Measurements of the microstructural, microchemical and transition temperature gradients of A15 layers in a high-performance Nb_3Sn powder-in-tube superconducting strand

摘要

In the past 5 years there has been a remarkable increase in layer critical current density, J_c, for Nb_3Sn. At approx 5000 A mm~(-2) (12 T, 4.2 K), the average layer critical current density is now double that of the best ITER central solenoid model coil strand. The improvements in critical current density are a result of increased Sn content in the superconducting A15 phase and better compositional homogeneity, and perhaps other reasons not yet understood. The first indication that such large increases in critical current density of the Nb_3Sn layer were possible was in the powder-in-tube strands produced by Shape Metal Innovation.
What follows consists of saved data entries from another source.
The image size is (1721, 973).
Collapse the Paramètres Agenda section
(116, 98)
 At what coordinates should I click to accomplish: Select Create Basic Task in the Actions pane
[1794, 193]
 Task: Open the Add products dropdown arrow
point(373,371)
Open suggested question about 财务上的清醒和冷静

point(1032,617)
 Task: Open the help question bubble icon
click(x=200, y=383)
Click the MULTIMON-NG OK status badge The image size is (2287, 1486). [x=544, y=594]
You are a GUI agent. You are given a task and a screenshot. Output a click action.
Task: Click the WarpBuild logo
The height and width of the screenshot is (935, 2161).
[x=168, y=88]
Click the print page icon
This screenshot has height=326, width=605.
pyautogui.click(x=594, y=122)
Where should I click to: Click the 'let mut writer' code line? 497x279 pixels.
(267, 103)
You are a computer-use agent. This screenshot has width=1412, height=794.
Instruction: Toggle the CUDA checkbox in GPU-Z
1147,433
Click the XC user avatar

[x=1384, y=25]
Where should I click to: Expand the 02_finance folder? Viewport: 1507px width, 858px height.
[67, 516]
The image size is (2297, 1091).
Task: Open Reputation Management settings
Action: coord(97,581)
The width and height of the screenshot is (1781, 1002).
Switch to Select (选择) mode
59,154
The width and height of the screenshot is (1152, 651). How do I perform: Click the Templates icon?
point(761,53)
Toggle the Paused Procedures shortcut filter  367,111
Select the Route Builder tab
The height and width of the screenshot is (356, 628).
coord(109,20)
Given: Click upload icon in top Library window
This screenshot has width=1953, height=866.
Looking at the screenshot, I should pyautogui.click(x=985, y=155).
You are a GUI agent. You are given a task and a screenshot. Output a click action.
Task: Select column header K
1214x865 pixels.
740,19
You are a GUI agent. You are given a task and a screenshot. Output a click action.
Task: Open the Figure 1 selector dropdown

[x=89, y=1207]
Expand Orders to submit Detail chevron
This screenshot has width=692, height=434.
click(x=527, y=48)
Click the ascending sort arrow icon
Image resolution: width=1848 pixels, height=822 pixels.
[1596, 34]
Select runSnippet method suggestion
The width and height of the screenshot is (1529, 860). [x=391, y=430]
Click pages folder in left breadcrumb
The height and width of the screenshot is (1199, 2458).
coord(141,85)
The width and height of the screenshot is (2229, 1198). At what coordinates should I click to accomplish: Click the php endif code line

The design of these strands allows us to accurately measure the composition gradient as well as the gradient in critical temperature across the A15 layer, and we report these measurements here for a wide range of heat treatments. Inductive T_c measurements were used to measure the radial gradient of T_c, while specific heat measurements revealed the position-insensitive inhomogeneity of the A15 layer. Composition gradients were measured by energy dispersive x-ray spectroscopy in a field emission scanning electron microscope. The three characterizations show that the composition and T_c gradient is quite shallow near the central Sn source and only becomes steep adjacent to the Nb sheath of each filament, a result that is beneficial to maximizing the fraction of the layer with high T_c. This strong nonlinearity of the T_c and composition gradient means that excellent properties are obtained, in spite of the built in composition gradients inevitable in any filamentary design of composite. The gradients are much smaller than reported for bronze-route conductors but higher than the overall layer gradient found in the latest generation of high critical current density internal Sn design strands. Coupled to recent modelling simulations, our data show the great value of high-Sn designs in developing high layer J_c values in Nb_3Sn conductors.